• [TASK TO CARRY OUT]:
Your task is to copy every line below that contains the word "Switch".

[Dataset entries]

= = = = = = =

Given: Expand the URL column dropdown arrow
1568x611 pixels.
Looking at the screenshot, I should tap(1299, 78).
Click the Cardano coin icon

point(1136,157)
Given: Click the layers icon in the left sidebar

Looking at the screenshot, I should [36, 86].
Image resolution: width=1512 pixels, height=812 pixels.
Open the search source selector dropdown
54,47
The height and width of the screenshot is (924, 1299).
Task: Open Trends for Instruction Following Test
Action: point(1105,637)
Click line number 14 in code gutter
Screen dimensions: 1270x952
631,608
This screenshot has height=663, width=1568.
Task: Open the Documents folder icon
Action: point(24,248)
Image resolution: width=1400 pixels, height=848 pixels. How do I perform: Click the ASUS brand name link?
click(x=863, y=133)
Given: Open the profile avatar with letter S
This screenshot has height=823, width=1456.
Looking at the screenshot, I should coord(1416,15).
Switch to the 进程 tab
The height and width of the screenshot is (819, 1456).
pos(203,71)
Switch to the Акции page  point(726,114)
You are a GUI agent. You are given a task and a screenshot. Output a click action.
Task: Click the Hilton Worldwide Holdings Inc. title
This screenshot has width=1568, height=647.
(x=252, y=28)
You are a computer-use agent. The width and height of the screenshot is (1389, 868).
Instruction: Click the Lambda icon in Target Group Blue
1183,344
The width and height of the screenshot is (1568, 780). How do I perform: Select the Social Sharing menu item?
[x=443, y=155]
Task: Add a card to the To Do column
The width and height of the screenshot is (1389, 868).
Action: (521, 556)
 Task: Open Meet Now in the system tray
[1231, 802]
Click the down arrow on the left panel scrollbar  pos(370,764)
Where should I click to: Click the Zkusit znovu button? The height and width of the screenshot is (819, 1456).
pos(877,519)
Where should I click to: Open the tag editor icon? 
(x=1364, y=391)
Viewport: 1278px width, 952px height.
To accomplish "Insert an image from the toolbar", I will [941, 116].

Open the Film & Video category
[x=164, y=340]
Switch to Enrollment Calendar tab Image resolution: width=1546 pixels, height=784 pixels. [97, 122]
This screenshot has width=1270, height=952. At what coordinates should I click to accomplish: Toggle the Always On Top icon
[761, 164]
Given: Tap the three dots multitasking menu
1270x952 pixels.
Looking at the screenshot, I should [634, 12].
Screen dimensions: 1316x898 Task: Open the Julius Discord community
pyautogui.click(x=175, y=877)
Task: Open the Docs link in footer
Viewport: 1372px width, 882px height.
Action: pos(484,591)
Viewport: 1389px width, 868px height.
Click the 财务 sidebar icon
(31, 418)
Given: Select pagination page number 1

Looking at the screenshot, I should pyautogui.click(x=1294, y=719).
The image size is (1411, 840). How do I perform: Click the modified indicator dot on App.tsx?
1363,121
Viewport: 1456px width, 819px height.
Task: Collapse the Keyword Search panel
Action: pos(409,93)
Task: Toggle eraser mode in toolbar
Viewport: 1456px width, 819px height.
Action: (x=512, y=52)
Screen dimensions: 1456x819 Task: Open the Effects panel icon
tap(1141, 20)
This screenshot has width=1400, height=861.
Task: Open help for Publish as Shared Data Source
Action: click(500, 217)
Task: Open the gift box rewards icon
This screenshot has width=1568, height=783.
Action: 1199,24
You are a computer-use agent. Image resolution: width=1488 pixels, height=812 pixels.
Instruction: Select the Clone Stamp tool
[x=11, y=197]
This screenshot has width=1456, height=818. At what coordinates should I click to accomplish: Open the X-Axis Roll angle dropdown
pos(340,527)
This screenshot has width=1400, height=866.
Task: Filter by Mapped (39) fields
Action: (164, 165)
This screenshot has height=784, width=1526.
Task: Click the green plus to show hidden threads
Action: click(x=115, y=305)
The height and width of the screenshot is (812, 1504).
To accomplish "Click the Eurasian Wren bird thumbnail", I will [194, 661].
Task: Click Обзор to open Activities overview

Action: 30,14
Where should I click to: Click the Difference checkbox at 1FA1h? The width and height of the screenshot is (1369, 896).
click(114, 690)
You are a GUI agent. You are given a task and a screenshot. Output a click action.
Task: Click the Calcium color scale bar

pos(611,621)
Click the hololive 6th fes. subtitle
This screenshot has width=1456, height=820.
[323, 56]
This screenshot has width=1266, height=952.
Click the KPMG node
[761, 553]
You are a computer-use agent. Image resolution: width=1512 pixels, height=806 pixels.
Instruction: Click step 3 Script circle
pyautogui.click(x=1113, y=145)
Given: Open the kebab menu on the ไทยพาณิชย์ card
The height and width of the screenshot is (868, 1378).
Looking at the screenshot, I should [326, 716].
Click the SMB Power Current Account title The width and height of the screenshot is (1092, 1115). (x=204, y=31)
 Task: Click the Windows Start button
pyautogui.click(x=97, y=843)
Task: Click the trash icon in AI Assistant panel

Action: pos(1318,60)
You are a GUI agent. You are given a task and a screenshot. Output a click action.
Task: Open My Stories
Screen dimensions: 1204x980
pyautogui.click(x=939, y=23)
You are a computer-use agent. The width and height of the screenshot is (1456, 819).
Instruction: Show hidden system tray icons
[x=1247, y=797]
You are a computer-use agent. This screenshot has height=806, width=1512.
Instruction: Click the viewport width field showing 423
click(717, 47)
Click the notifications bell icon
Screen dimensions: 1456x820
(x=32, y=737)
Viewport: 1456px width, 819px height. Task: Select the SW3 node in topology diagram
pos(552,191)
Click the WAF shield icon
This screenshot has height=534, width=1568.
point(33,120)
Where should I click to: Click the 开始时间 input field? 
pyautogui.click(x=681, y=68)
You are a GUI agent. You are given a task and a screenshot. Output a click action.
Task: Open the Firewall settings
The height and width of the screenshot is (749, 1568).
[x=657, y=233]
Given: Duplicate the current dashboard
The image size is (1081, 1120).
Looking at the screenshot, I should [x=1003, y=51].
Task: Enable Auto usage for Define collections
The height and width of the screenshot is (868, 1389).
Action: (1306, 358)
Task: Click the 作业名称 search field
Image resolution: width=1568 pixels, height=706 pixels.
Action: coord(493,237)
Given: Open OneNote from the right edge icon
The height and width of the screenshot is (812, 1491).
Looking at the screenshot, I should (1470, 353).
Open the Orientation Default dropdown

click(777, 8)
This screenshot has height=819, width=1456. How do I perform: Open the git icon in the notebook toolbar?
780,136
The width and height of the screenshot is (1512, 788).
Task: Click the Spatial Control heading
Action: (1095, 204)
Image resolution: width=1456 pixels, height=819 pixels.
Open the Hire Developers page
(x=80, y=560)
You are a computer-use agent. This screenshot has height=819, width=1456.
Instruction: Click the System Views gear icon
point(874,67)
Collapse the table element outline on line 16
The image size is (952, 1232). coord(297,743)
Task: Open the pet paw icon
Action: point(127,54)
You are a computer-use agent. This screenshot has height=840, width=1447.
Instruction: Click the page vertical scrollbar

= = = = = = =

• [RESULT BELOW]:
Switch to the 进程 tab
Switch to the Акции page  point(726,114)
Switch to Enrollment Calendar tab Image resolution: width=1546 pixels, height=784 pixels. [97, 122]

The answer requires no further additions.